Zika virus (ZIKV) was first isolated in 1947 from a rhesus monkey in Uganda. The first human disease related to Zika was reported in 1954 in Nigeria, according to Bobby Brooke Herrera, PhD, of the department of immunology and infectious diseases at Harvard T.H. Chan School of Public Health in Boston, and colleagues.
“Zika remained obscure with only 14 documented human cases confined to Africa and Asia, until a 2007 ZIKV fever epidemic in Yap Island in Micronesia,” they wrote.
Since then, larger outbreaks occurred in French Polynesia, Latin America, and Cape Verde Archipelago in Africa. In 2015, local ZIKV transmission was reported for the first time in Brazil. The virus became endemic in Latin America, spreading to 40 countries and territories in the region and causing severe neurological disorders, including microcephaly in fetuses and infants and Guillain-Barré syndrome in adults.
“While ZIKV was responsible for significant neuropathology throughout French Polynesia, Latin America, and Cape Verde, human infections prior to 2015 were not associated with neurological disease,” Herrera and colleagues wrote. “Recent hypotheses suggest that the genetic diversification of ZIKV may be responsible for its emergence, neurotropism, and expansion.”
Phylogenetic analyses of ZIKV genomes indicate that the virus evolved into two distinct groups known as the African and Asian lineages. The recent outbreak in the Americas has been traced to the Asian lineages, according to the researchers.
To better understand the geographical distribution of ZIKV, the researchers evaluated blood samples collected from patients in West Africa, where approximately 450 million people inhabit areas that are environmentally suitable for transmission of mosquito-borne pathogens, they wrote. The analysis involved data from three cohorts, including HIVinfected female sex workers in Senegal, malaria in Senegal and HIV in Nigeria.

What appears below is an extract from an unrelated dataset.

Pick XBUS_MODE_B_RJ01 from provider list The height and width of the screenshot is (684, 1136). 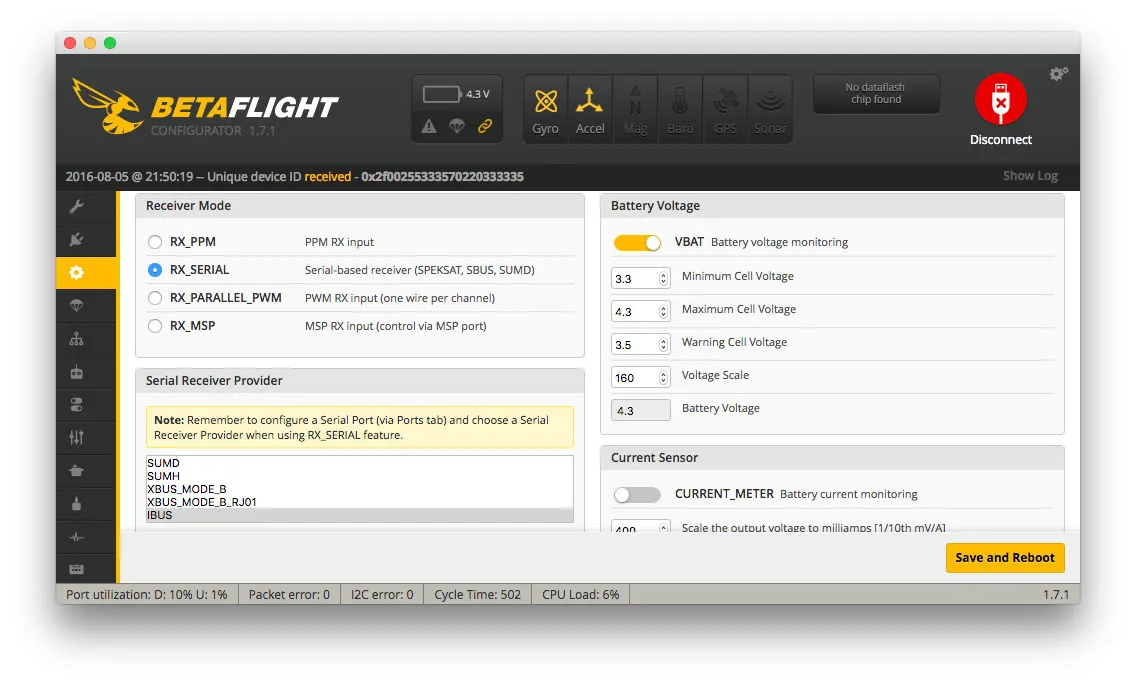tap(201, 502)
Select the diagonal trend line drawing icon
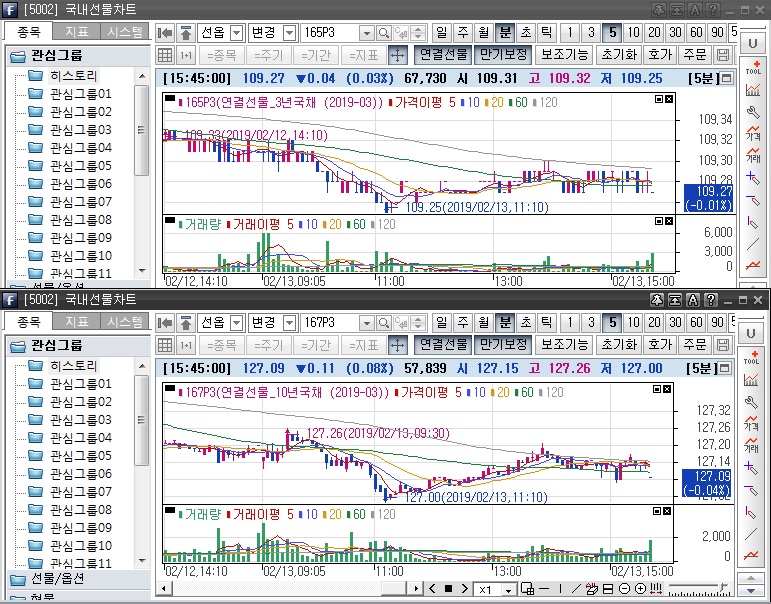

The samples were obtained from participants (70% women; median age, 35 years) while they were receiving care at local clinics for febrile illnesses from 1992 to 2016.
Overall, the researchers screened 387 serum and plasma samples for ZIKV. Twenty-four were positive for ZIKV and negative for Dengue virus, yielding a ZIKV seroprevalence rate of 6.2%. All of the positive samples were collected throughout the 2-decade timespan; however, the researchers found that the odds of ZIKV positivity were 20% lower during 2010 to 2016 vs. 1992 to 1999 (OR = .80; P = .003).
The ZIKV envelope gene was amplified in four samples through reverse transcriptase (RT)-PCR assay testing. Evidence showed that the viruses belonged to the African lineage, as expected. Three viruses were grouped with a Nigerian sub-lineage, and the other was grouped with a MR766 sub-lineage, which was mostly of East African ZIKVs.
“Our study emphasizes the need for improved detection methods for ZIKV, in order to distinguish among fever-causing pathogens,” Herrera and colleagues concluded. “Further studies will help elucidate the impact of ZIKV on patient outcomes, leading to improved understanding of the pathogenesis of ZIKV disease in Africa.” – by Stephanie Viguers
The researchers report no relevant financial disclosures.